_EXERCISE GOAL_
Convert each nonblank line of the listing below into one string in a JSON list, keeping the original order. Leave out blank lines.

_DATA_

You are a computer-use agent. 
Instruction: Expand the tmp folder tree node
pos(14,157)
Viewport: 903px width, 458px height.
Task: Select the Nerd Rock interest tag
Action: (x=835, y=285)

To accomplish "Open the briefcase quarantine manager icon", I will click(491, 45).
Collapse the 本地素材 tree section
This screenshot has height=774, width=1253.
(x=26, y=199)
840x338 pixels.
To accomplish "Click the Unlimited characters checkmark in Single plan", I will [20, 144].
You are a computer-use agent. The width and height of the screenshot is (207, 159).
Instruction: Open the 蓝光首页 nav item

_OUTPUT OF THE TASK_
[
  "You are a computer-use agent. ",
  "Instruction: Expand the tmp folder tree node",
  "pos(14,157)",
  "Viewport: 903px width, 458px height.",
  "Task: Select the Nerd Rock interest tag",
  "Action: (x=835, y=285)",
  "To accomplish \"Open the briefcase quarantine manager icon\", I will click(491, 45).",
  "Collapse the 本地素材 tree section",
  "This screenshot has height=774, width=1253.",
  "(x=26, y=199)",
  "840x338 pixels.",
  "To accomplish \"Click the Unlimited characters checkmark in Single plan\", I will [20, 144].",
  "You are a computer-use agent. The width and height of the screenshot is (207, 159).",
  "Instruction: Open the 蓝光首页 nav item"
]